─── Available data

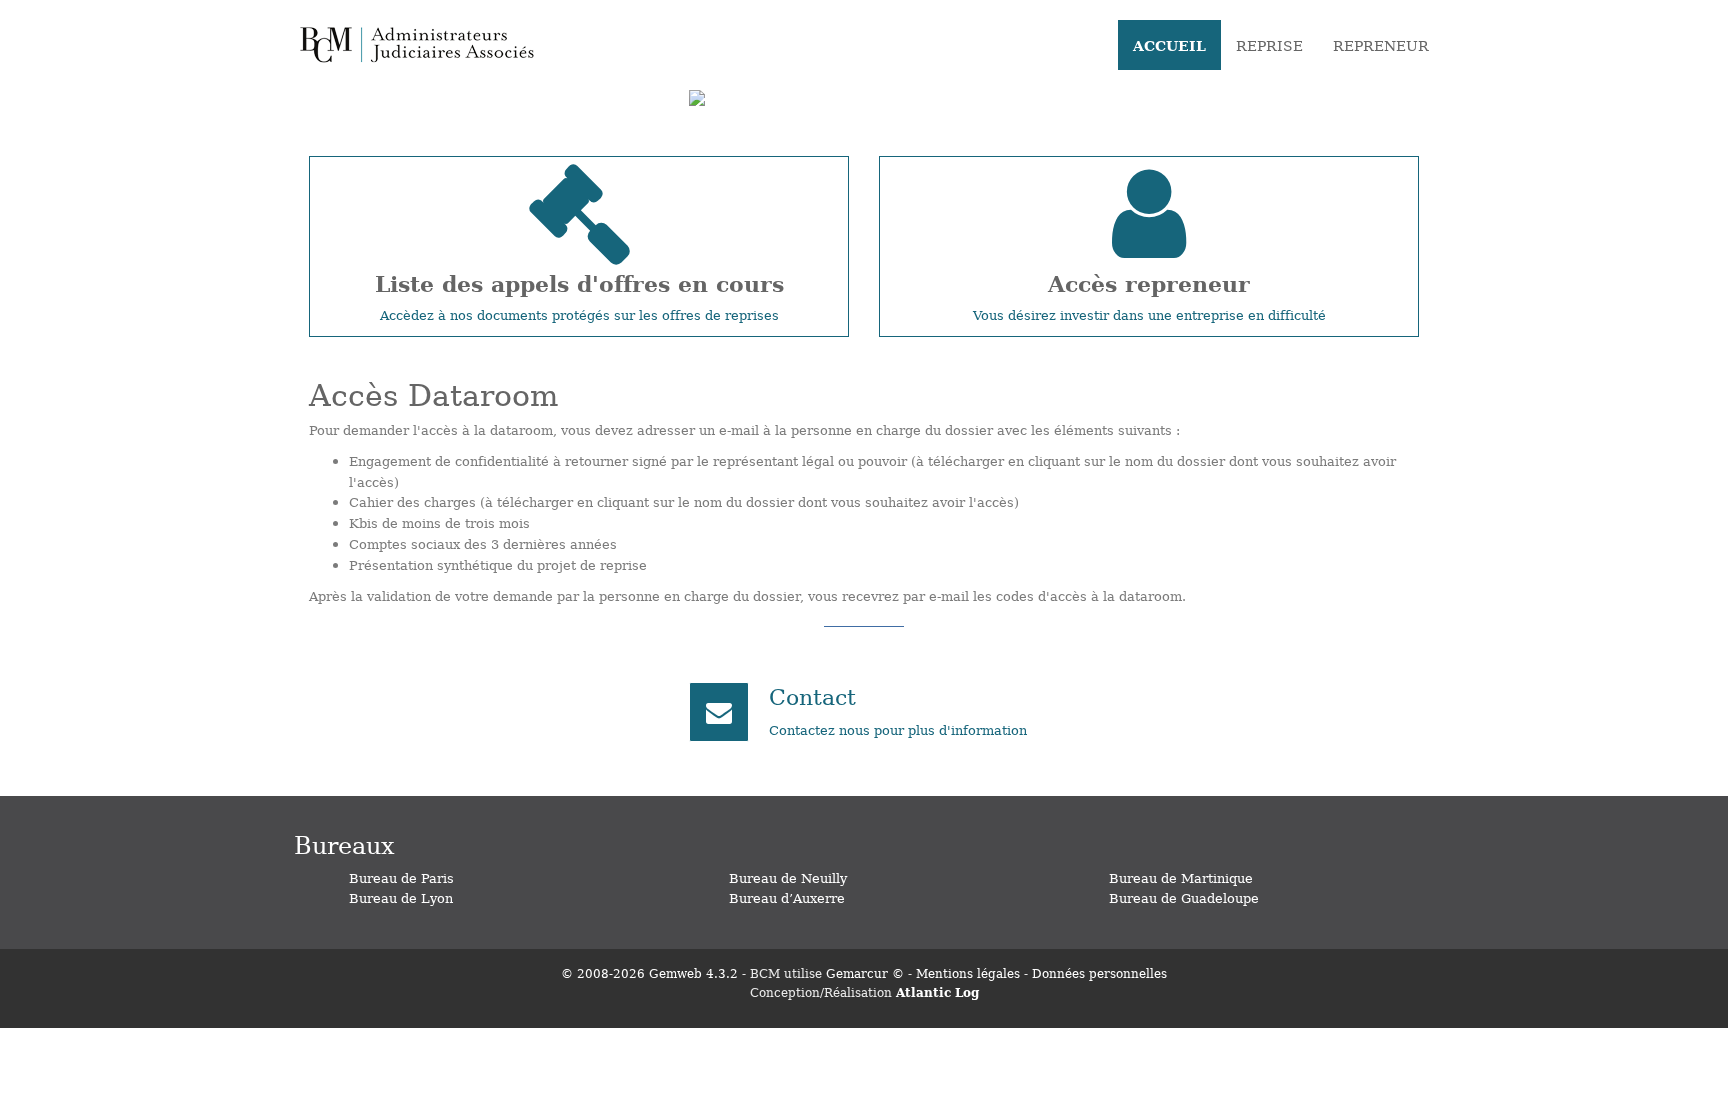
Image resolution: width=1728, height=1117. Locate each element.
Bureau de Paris (401, 877)
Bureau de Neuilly (788, 877)
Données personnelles (1099, 973)
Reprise (1269, 45)
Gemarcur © (865, 973)
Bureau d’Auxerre (787, 897)
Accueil (1169, 45)
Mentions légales (968, 973)
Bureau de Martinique (1181, 877)
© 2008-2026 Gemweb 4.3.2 (649, 973)
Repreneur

──────

• Brief: Verbatim output of the entries is required, with each image left out.

• Solution to this exercise:
Image resolution: width=1728, height=1117. Locate each element.
Bureau de Paris (401, 877)
Bureau de Neuilly (788, 877)
Données personnelles (1099, 973)
Reprise (1269, 45)
Gemarcur © (865, 973)
Bureau d’Auxerre (787, 897)
Accueil (1169, 45)
Mentions légales (968, 973)
Bureau de Martinique (1181, 877)
© 2008-2026 Gemweb 4.3.2 (649, 973)
Repreneur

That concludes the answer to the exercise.